Die nicht selbstverliehene, aber in unserem Grundgesetz an erster Stelle stehende Menschenwürde gilt allen Menschen gleichermaßen. Dennoch wird sie ständig ruppig begrapscht. Gegen eine solche Art von Lebens-Engführung lebte Jesus und so störte er. Doch mit seiner Tötung war nichts zu Ende. Alles fing erst an – Auferstehung! Auferstehung heißt eben auch: Aufstehen gegen Bosheit, Gewalt, Verschwörungen, Banalität, Hoffnungslosigkeit, Resignation, Langeweile. Das ist kein Forderungskatalog, aber eine Blickrichtung für das Leben.
Wenn wir Ostern die Auferstehung Christi als abgeschlossene Information verstehen, verfehlt sie ihren Sinn. Ohne sie zu teilen machen wir aus Christus ein Idol auf einem Sockel, das unser Leben nicht berührt. Christus braucht weniger Verehrer und mehr Freunde. Auferstehung als objektives Faktum, als überliefertes geschichtliches Moment hat keinen Sinn. Christus allein, ohne Zeugen und ohne Freunde, ergibt auch keinen Sinn. Christen sind ein Teil Christi, deshalb tragen sie seinen Namen. Er gehört zu unserer menschlichen Existenz. Doch unsere menschliche Existenz kann nur über unsere sozialen Beziehungen definiert werden.

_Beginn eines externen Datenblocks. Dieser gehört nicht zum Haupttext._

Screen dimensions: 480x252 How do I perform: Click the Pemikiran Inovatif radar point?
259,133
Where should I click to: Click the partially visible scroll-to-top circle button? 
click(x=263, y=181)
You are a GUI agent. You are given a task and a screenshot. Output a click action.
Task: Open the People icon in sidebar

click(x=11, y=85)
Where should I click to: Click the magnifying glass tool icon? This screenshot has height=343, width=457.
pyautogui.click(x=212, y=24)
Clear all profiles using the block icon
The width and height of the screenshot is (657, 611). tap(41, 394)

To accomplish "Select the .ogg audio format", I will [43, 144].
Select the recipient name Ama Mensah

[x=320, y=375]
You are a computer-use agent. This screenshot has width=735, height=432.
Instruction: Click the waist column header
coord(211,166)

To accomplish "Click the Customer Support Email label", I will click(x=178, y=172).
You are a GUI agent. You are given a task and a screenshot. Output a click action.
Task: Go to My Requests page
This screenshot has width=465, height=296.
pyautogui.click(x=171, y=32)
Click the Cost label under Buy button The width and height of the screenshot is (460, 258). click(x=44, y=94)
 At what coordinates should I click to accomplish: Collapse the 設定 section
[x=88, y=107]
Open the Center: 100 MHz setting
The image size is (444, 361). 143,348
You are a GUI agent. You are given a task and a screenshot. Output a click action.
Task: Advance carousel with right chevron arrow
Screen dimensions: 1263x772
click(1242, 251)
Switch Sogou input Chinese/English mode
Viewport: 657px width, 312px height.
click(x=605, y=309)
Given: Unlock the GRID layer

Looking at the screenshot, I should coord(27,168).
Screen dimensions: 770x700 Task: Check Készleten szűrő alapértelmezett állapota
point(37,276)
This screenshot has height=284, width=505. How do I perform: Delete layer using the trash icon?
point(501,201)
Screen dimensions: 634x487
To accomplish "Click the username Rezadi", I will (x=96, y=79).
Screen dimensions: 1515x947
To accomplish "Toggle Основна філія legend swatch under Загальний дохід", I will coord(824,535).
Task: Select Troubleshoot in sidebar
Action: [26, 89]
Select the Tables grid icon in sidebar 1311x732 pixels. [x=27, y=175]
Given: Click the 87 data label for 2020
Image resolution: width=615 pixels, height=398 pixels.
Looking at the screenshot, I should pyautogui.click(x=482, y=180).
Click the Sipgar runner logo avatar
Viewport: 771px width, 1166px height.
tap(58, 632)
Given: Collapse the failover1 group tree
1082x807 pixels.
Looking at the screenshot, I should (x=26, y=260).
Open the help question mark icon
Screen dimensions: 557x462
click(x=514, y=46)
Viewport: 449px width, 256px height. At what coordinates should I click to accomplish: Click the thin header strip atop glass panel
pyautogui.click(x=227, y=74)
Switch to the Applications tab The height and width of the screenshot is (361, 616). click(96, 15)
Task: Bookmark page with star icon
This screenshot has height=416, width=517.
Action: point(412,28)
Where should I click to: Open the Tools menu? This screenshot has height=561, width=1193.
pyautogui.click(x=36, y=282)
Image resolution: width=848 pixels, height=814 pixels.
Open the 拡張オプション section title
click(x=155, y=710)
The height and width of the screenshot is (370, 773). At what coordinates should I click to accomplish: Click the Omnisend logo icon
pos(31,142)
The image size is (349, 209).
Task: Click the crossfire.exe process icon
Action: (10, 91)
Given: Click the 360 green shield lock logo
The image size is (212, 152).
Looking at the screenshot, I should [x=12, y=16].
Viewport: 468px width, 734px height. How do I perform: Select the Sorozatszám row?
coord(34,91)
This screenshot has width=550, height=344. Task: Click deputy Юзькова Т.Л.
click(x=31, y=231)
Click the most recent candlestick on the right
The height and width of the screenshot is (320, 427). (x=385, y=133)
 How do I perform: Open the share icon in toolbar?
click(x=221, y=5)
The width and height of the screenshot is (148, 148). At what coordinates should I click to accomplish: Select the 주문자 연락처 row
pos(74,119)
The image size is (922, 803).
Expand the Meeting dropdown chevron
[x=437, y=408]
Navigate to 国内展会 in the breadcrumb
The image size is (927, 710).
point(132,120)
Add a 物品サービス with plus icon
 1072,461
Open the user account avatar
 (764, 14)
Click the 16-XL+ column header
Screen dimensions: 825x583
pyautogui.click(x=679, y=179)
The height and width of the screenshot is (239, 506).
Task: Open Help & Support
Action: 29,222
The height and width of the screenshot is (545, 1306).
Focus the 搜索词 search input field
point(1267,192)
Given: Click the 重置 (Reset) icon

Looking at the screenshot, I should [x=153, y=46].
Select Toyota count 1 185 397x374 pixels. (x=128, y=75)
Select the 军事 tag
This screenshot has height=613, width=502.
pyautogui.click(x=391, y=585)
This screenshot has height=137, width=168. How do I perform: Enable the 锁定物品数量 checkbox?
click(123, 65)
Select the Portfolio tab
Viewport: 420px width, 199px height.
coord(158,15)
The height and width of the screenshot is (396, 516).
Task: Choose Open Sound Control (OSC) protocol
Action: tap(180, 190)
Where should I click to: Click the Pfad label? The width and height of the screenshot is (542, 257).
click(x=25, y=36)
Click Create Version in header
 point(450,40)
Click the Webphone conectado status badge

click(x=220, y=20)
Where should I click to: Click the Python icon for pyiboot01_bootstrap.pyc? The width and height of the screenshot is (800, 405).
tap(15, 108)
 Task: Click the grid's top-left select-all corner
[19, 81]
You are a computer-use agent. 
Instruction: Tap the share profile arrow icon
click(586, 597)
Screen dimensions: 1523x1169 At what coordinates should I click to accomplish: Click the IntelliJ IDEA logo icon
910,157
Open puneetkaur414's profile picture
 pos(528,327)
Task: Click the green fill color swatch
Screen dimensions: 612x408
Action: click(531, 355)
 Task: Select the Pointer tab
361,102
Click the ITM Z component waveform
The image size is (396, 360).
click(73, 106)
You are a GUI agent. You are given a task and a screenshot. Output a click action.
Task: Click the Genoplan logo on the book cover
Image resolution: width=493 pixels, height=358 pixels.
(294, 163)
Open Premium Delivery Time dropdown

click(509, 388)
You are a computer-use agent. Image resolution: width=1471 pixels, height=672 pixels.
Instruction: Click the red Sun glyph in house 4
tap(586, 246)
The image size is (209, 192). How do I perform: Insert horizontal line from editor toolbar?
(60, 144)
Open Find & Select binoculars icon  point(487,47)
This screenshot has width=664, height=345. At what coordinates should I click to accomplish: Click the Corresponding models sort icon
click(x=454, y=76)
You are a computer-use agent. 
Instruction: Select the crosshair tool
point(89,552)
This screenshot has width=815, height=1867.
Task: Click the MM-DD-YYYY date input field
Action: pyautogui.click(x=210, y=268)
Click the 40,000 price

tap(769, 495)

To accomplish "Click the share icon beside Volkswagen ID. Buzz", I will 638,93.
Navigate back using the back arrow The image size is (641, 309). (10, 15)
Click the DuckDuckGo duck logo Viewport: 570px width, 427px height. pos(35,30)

Die Corona-Pandemie zwingt uns zur Zeit zu asozialem Verhalten: Begegnungen vermeiden, Abstand halten. Als Menschen sind wir besser durch unsere Beziehungen als durch unsere Substanz zu definieren. Unser Wesen ist eine lebendige Beziehung zu Anderen, die auf Gegenseitigkeit beruht. Nur wo es in erster Linie um Kapital geht, werden Beziehungen auf Haben und Konsum reduziert. Ich kann Ostern nicht allein als Ereignis der Vergangenheit sehen, sondern als einen Prozess: Menschen kommen vom Tod zum Leben. Mit der Erinnerung nähren wir die eigene Hoffnung auf Auferstehung. Diese Hoffnung bleibt unbeweisbar. Sie ist ein Akt des Glaubens, wie die Liebe. Auferstehung nährt den Glauben, der aufsteht und hilft, Wunden zu heilen.